_PROVIDED PASSAGE_.
====
# pleco for coldwater aquarium ??



## bluegill (Jan 5, 2010)

I just got what seems to be a clown pleco, the room temp is like 70 deg, is this warm enough for a pleco to stay healthy ?? the pleco was purchased to eat the algae

I want to keep the tank room temp as I am thinking of getting some native fish like sunfish, etc.

thanks


----------



## trailblazer295 (Mar 7, 2010)

The clown pleco prefers at least 75+, there are other cold water alage eaters out there that would be a better choice for your set up. The name isn't coming to me at the moment but they are out there.


----------



## Hitch (Apr 26, 2009)

the water is way too cold for any fancy pleco.

the only pleco known to inhabit colder waters is the common pleco...not the gibbys or the sailfins....these: http://www.planetcatfish.com/catelog/species.php?species_id=88

and I believe some of the rubbernose plecos.


----------



## bluegill (Jan 5, 2010)

the cold water pleco, is that what is sold in most of the stores ??
usually black ??

My tank is 90 gallons, how big do you think it will get ??

thanks guys.


----------



## Hitch (Apr 26, 2009)

I think so.....its usually just named pleco or common pleco...doesnt have too much pattern, and should go for no more than 5-6 bucks.

though mind you.....they grow to 18" monsters.


----------



## bluegill (Jan 5, 2010)

do they grow fast ??
will they grow to a monster in a 90 gallon tank ??

thanks


----------



## Hitch (Apr 26, 2009)
====
_MATERIAL PROVIDED_.

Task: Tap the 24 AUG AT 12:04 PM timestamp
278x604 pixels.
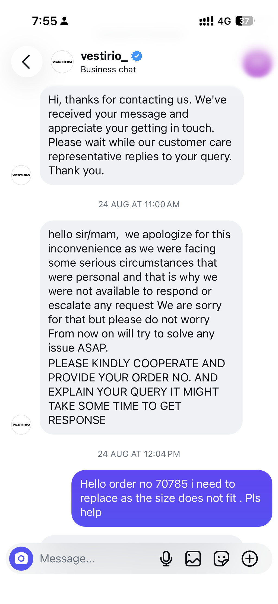Action: (x=139, y=454)
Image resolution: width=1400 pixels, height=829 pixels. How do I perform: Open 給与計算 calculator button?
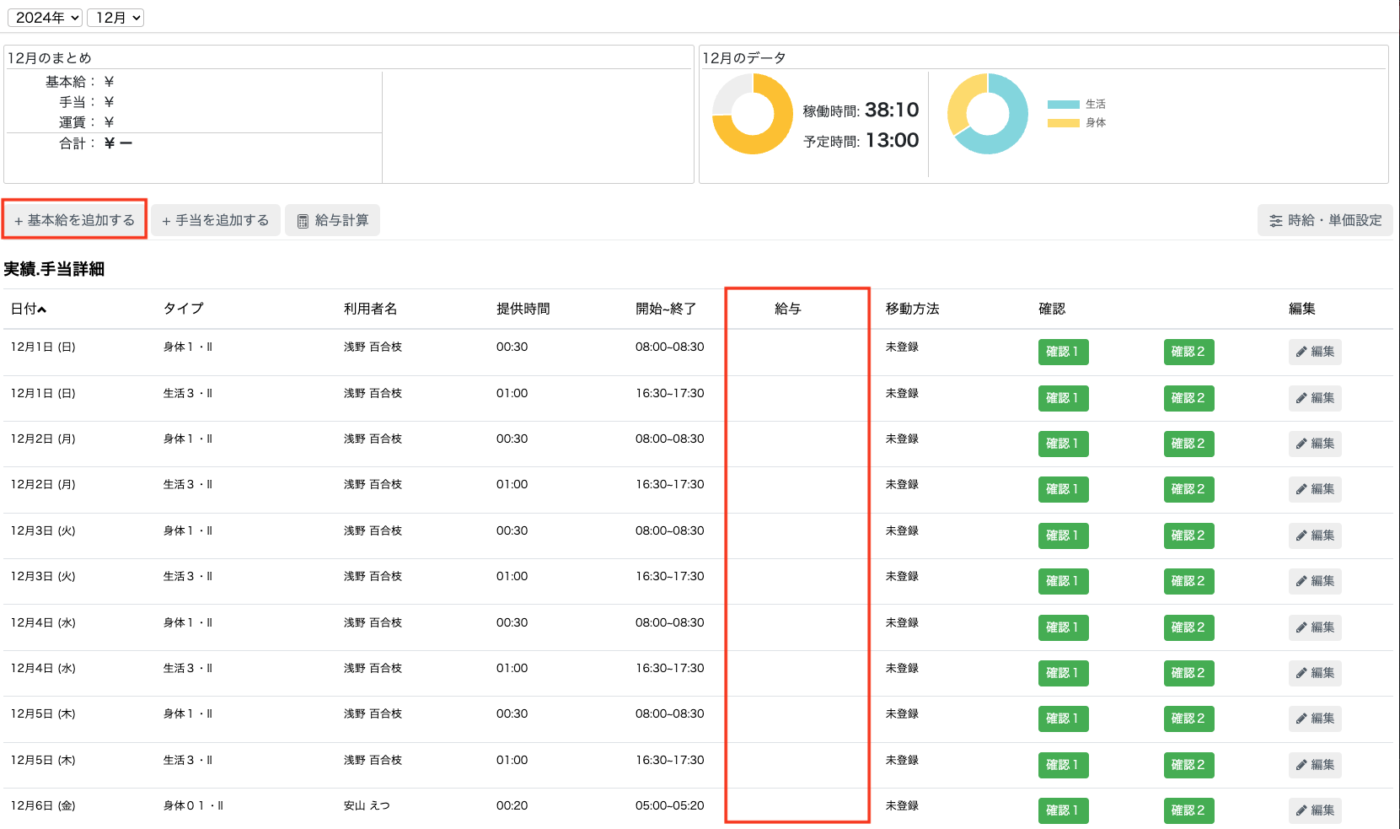333,220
====
_TASKS FOR THIS EXERCISE_.
1. Could you rescale the part of the listing that opens with the line containing "Image resolution: width=1400" and runs through the listing's final line, both included? Give each of those lines again, request included, with every coordinate in the answers multiplied by 2.6 and rounded to a whole number (halves round up), and leave the pictures out.
2. Can you take the forum thread about keeping a pleco in a coldwater aquarium further, picking up right after its last line?

_EXPECTED RESPONSES_.
1.
Image resolution: width=1400 pixels, height=829 pixels. How do I perform: Open 給与計算 calculator button?
866,572

2.
they are not the slowest of growers, and they will reach their max size. Though it would take about 2 years for that.


----------



## AquaNeko (Jul 26, 2009)

trailblazer295 said:


> The clown pleco prefers at least 75+, there are other cold water alage eaters out there that would be a better choice for your set up. The name isn't coming to me at the moment but they are out there.


Can I get a listing of the cold water algae eaters, thier high/low temps, and pH range? Thanks.


----------



## AquariAM (Jan 28, 2010)

bluegill said:


> do they grow fast ??
> will they grow to a monster in a 90 gallon tank ??
> 
> thanks


I find that common and gibby grow fast. Within a year if you take really good care of it, it could reach almost one foot IME based on a friend who raised some recently.


----------



## Hitch (Apr 26, 2009)

AquariAM said:


> I find that common and gibby grow fast. Within a year if you take really good care of it, it could reach almost one foot IME based on a friend who raised some recently.


+1

and I think that 90 gal is enough space for a full grown common.


----------



## dl88dl (Mar 8, 2010)

Hitch said:


> I think so.....its usually just named pleco or common pleco...doesnt have too much pattern, and should go for no more than 5-6 bucks.
> 
> though mind you.....they grow to 18" monsters.


Those common one can grow to 24"+. I have a gibby that is just over 18".
If you can keep the temp to a minimum of at least 72 deg it would be much better IMO


----------



## Hitch (Apr 26, 2009)

Some do, but the common one I was talking about is P. pardalis. Which has a 15" SL and a TL of 18-19"


----------



## bluegill (Jan 5, 2010)

guys, I just got a golden Algae eater, the guy at Al's said it is quite comfortable with the goldfish at 70 deg F,
so far it is doing fine, the other pleco dropped dead after 3 days. Are the plain pleco comfortable at 70 deg F ??
any other small algae eaters that are not as aggressive as
the golden chinese algae eater ??
this little fella sure seems aggressive.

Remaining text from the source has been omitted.